In this article we’ll take a look at the high-level parts that make up a conversational AI agent so that you can understand the different components in such a system, how they interact, and the special design, development, testing, and maintenance considerations that these innovative systems offer.
Parts of a Chatbot
Chatbots are large and intimidating systems, but they can be broken down into individual components.
Here are a number of layers or capabilities that are common to most chatbots:
- Channels such as text, voice, Slack, and Teams for users to interact with the bot
- A set of supported intents that have been built into the bot by developers
- A way of mapping the user’s input to the most likely intent based on their utterance
- Ways of providing additional context or data to these commands
- Optional databases or APIs that can give live data to supported commands that need it (e.g. weather data)
- Language generation capabilities to generate text
- Methods of responding to the user with visuals, spoken words, plain text, or a combination of these
- Diagnostic components to help improve the bot over time
Each one of these tasks is solvable with a narrow branch of artificial intelligence, but together they work together to achieve something more.

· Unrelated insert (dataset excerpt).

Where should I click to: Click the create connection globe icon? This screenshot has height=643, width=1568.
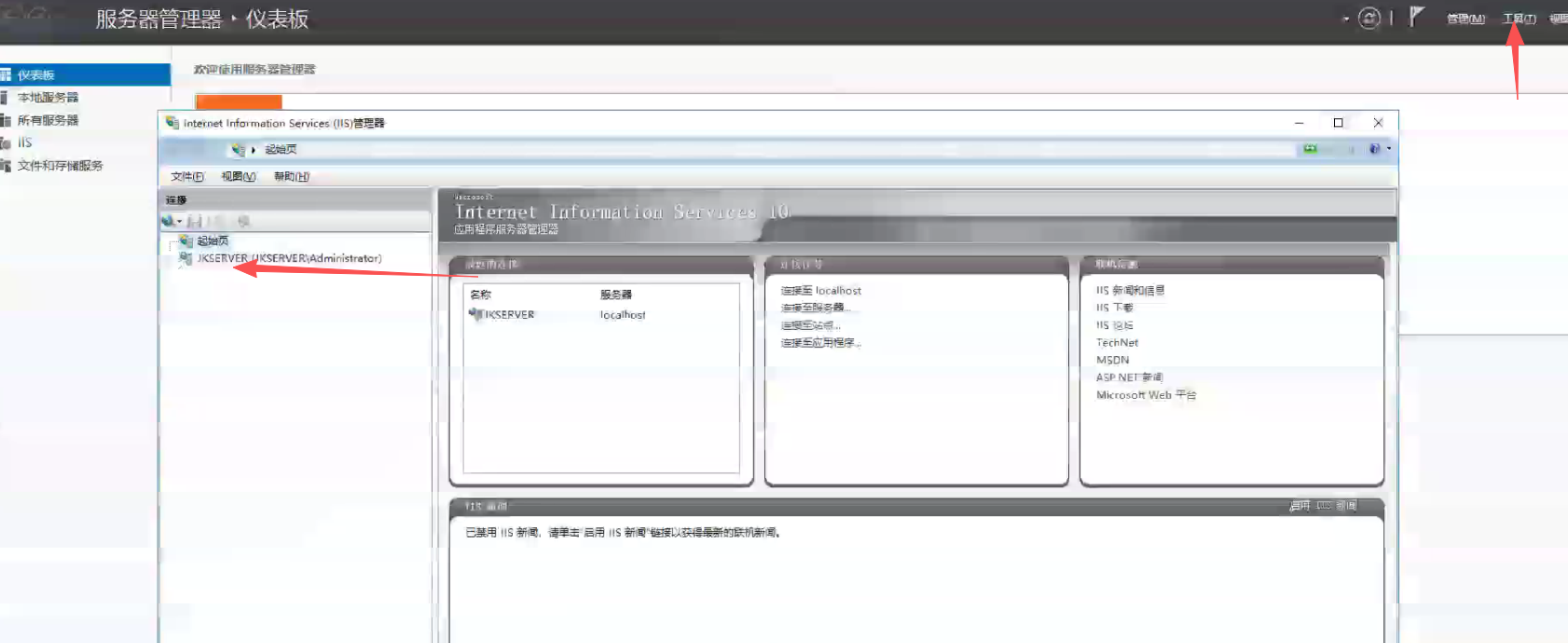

Getting input through Speech and Text
We use speech recognition (also called speech to text) to understand spoken commands to an AI system and recognize them as a string of text. The system will need to understand people with a variety of ages, genders, ethnicities, and speech patterns.
Of course, speech recognition only applies to systems where a user can talk to the AI agent. In most conversational AI systems interactions are accomplished in text with the user typing in words. This carries its own share of obstacles as people often use different conversational patterns and abbreviations when texting or sending direct messages. Systems supporting text input have a heavier burden in the interpretation stage later on because they must be able to handle shorthand, typos, emojis, spelling, and grammatical issues a user might type in.
Additionally, on some chat channels it is possible to send links, pictures, or other attachments and conversational AI entities must be able to respond appropriately. Fortunately, telling users these actions are not supported and redirecting them to supported workflows is often sufficient.
Mapping Utterances to Intents
Next, the system needs to match the user’s words to some known text associated with a command the system can perform. In conversational AI terminology we refer to the user’s words as the utterance and the supported commands as intents. Since there are many different things a user could type or say there are a large number of utterances that should map to a single intent.
There are a number of different techniques for matching utterances to intents, but all of them fall under the umbrella of natural language processing (NLP). One popular technique involves training a multi-class classification machine learning model. This offers a wide degree of flexibility, but requires a sizable amount of training data. Another implementation is to use text comparison metrics such as Levenshtein distance.
Chatbots typically evaluate an utterance against multiple intents and determine a confidence score that the user was referring to each possibility. If the confidence score is over a threshold then the intent with the highest confidence score is executed. If no intent had a sufficient confidence score, the system typically maps that to a
None intent which tells the user that they are confused and don’t know how to respond.
It’s worth noting that with machine learning in general there is typically a lot of “noise” or areas where the system may guess and get things wrong. If you’ve ever talked to Alexa or Siri and watched in horror as she started executing an intent other than what you wanted, you’ve witnessed this firsthand.
Entities and Dialogs
Once an intent is recognized, additional context is sometimes needed such as prior conversation history, variables associated with the user, and specific entities contained in the utterance such as a time or location.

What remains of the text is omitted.